L'atteinte des fonctions associatives du corps
 
Il faut noter à ce propos un cadre clinique qui n'est pas encore décrit, et que je nomme dans ma pratique « insuffisance cardiaque fonctionnelle » : ce sont des hommes ou des femmes autour de la quarantaine le plus souvent, et qui souffrent d'une angoisse souvent diffuse, avec parfois des accès aigus. L'exploration psychologique est parfois là inutile, ou en tout cas largement insuffisante, car en fait la performance cardiaque, à cause d'une sédentarité ancienne, est diminuée, mais pas suffisamment pour que les cardiologues s'en inquiètent. Mais ces patients s'essoufflent sur de faibles pentes, ont des réactions neurovégétatives disproportionnées pour des émotions de la vie courante, ont un pouls au repos supérieur à 75. On retrouve toujours une sédentarité ancienne.
Cette insuffisance circulatoire relative, avec son corrélat neurovégétatif (orthostatisme, etc.), encore une fois à la limite de ce qui est pathologique pour la cardiologie, crée cependant une angoisse fort gênante, dans ce corps qui ne parvient plus à se coordonner, faute de flux circulatoire et nerveux suffisant. Lorsqu'il n'existe pas de pathologie psychique avérée, la simple reprise d'une activité sportive normale vient régler le problème de cette angoisse en quelques semaines ou mois. L'effort est là vite suivi de la retrouvaille du plaisir d'être soi, lorsque c'est la seule cause...
Notons qu'on retrouve dans le second système de mise en relation des organes, le système nerveux, le même type de problème fonctionnel. Les situations de privation sensorielle, qui existent parfois spontanément, comme par exemple chez les marins privés de stimulations altruistes pendant de longues semaines, induisent des troubles psychiques parfaitement repérés par eux. C'est ainsi que des hallucinations auditives ou visuelles sont fréquentes dans ces circonstances. C'est que le système nerveux est aussi conçu pour l'altérité chez l'homme.
On repère ainsi tout un cortège de troubles liés à l'isolement, bien connu chez les personnes âgées, en particulier chez celles qui sont dans un veuvage récent.
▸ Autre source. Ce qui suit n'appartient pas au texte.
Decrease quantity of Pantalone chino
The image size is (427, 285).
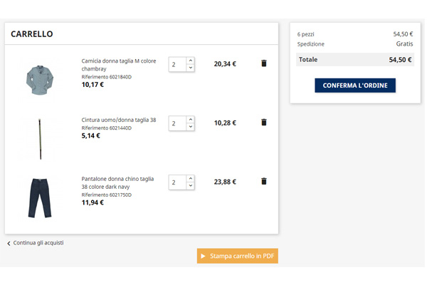pos(191,186)
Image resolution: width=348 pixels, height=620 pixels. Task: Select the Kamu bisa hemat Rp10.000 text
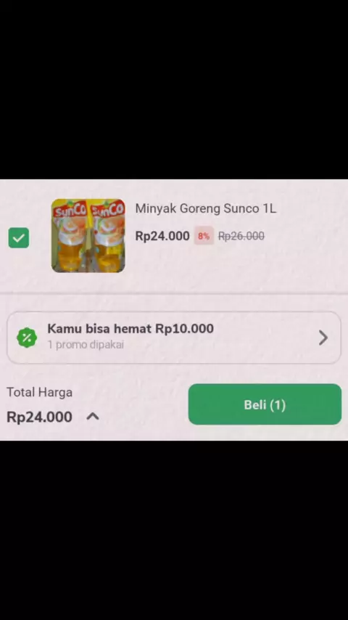click(131, 329)
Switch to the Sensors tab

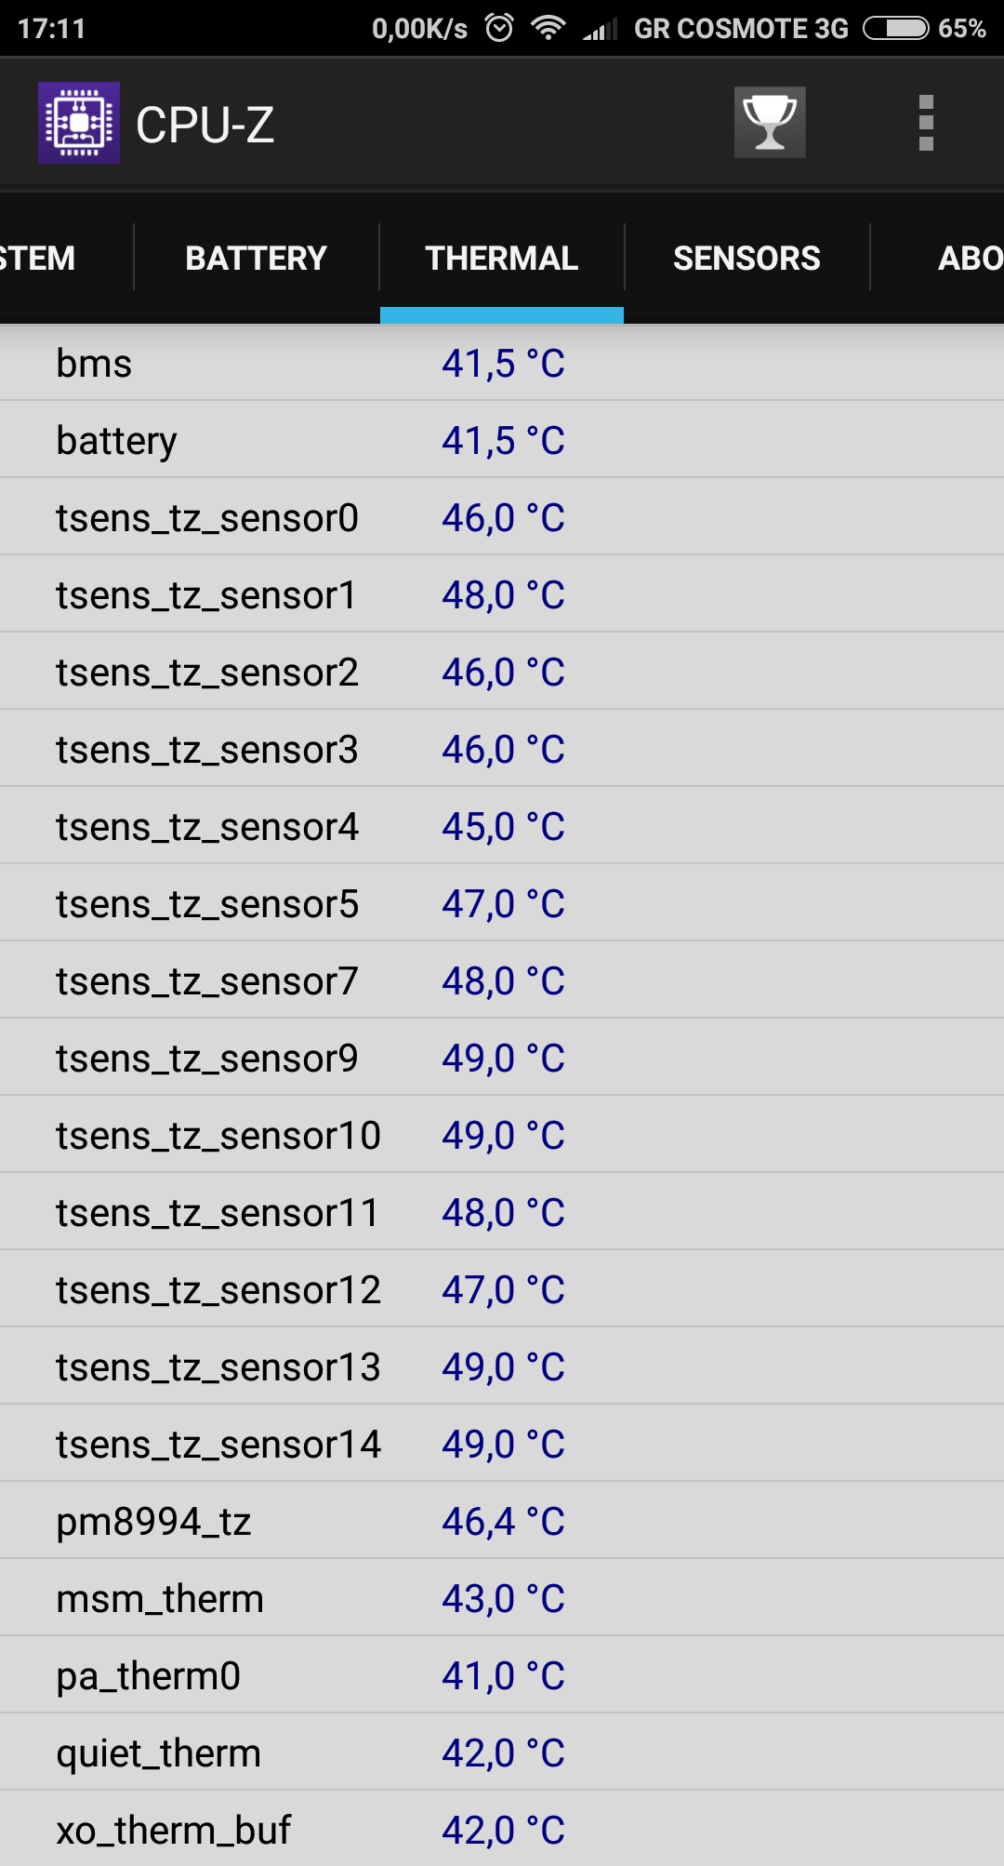[x=746, y=258]
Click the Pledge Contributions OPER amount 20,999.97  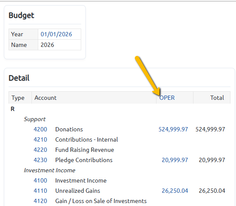[x=175, y=160]
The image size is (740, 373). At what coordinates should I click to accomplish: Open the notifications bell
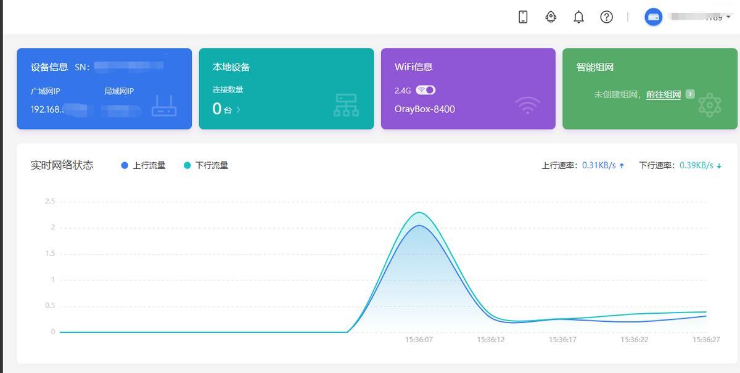point(578,17)
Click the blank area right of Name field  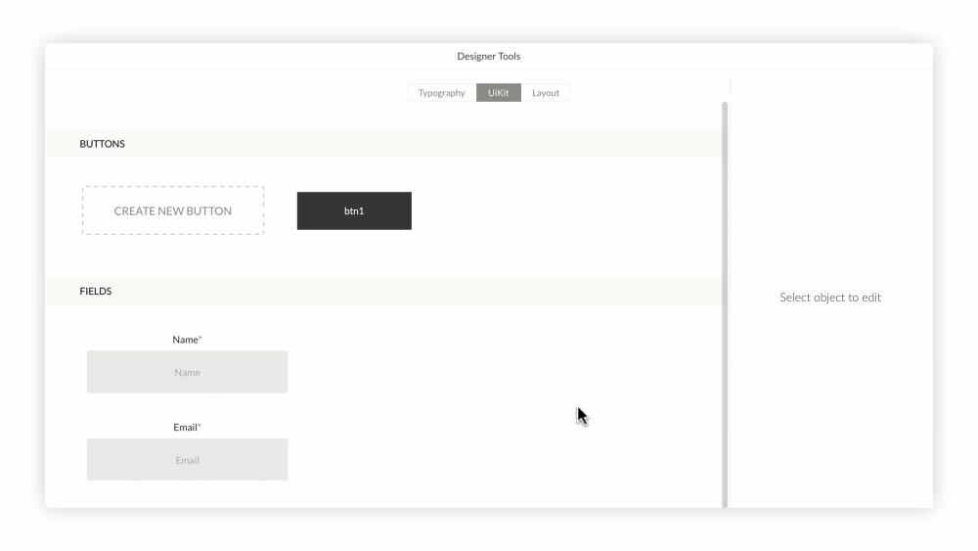(440, 372)
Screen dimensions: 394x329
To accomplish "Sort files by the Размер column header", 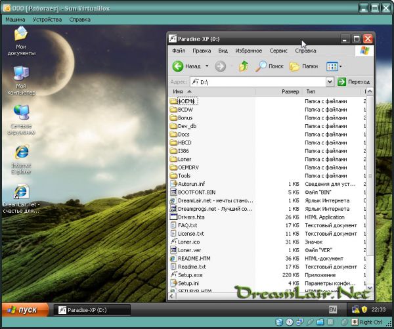I will tap(290, 92).
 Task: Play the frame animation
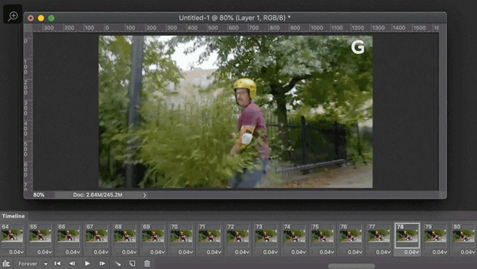87,263
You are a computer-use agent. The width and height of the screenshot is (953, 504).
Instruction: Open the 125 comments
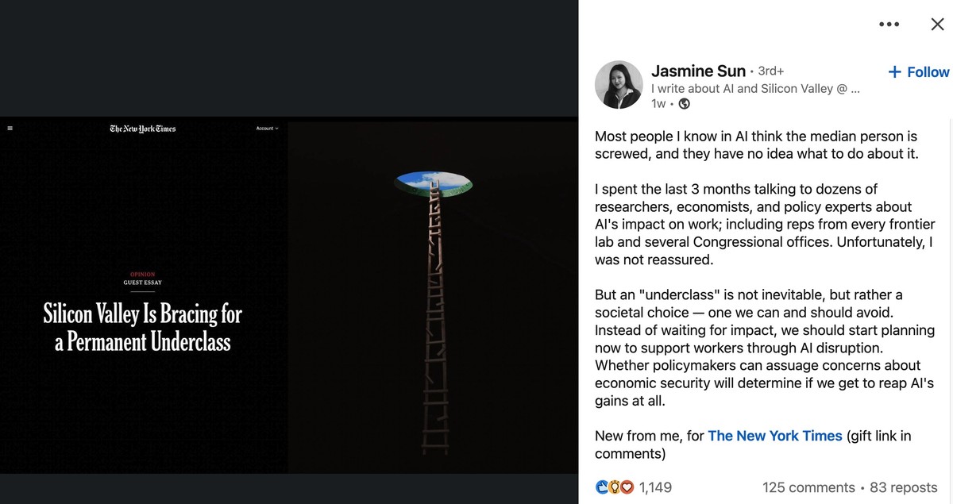tap(808, 487)
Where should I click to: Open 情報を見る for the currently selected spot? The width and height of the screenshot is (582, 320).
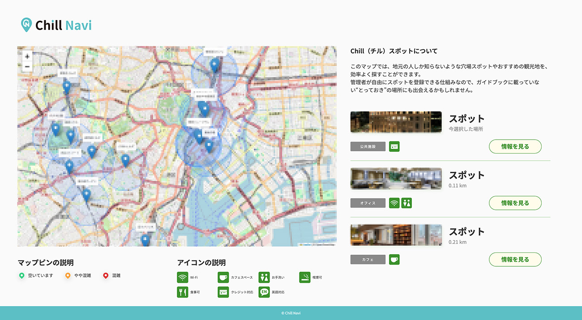click(515, 146)
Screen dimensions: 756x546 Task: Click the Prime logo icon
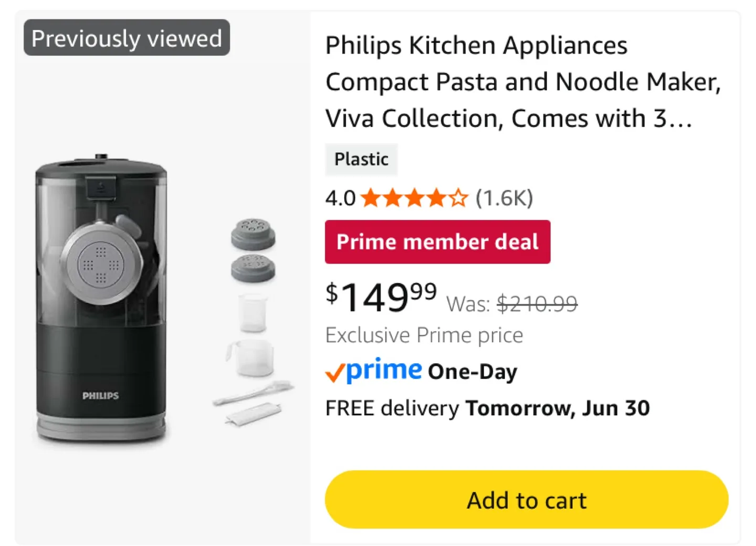[383, 370]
Le manque de stimulation altruiste et sensorielle crée là aussi une pathologie qu'on peut appeler psychique fonctionnelle.
De la même façon, les isolements complets expérimentaux ou à visée de torture produisent un cortège de symptômes, de l'anxiété à l'hallucination en passant par la dépression. C'est la même torture qui se constate chez les animaux en cage, je parle bien entendu des employés de bureau et des ouvriers à la chaîne privés d'initiatives, c'est à dire d'exercices et d'initiatives de leur système nerveux et symbolique.[11]
Ainsi, de la même façon que pour le système circulatoire, si le système nerveux n'est plus entretenu, exercé dans le plaisir altruiste, les troubles de coordination du cerveau puis de l'appareil psychique apparaissent rapidement.
Ce qui est par nature dissocié, séparé, dans le corps et entre le corps et le monde nécessite activement d'être relié, dans une énergie constante, association et dissociation scandant alors le plaisir ou le déplaisir de vivre.
 
Mais il faut cependant insister maintenant sur l'organe le plus complexe, lui-même dissocié en interne, comme l'avait remarqué Descartes, à savoir le cerveau.
 
 
Les étages dissociatifs dans l'anatomie cérébrale
 
L'anatomie du système nerveux humain raconte l'histoire phylogénétique de l'homme : de l'arc réflexe spinal hérité sans doute des réactions automatiques des organismes simples au cortex préfrontal et ses hypercomplexes réseaux de neurones capables de résoudre des problèmes mathématiques, toutes les strates de l'évolution sont là superposées et intriquées.
Le cerveau présente ainsi une architecture qui présente des différenciations nombreuses, qui sont autant d'associations/dissociations, à travers les multiples circuits facilitant ou inhibant les liens entre ses diverses parties. Trois axes racontent chacun une histoire différente.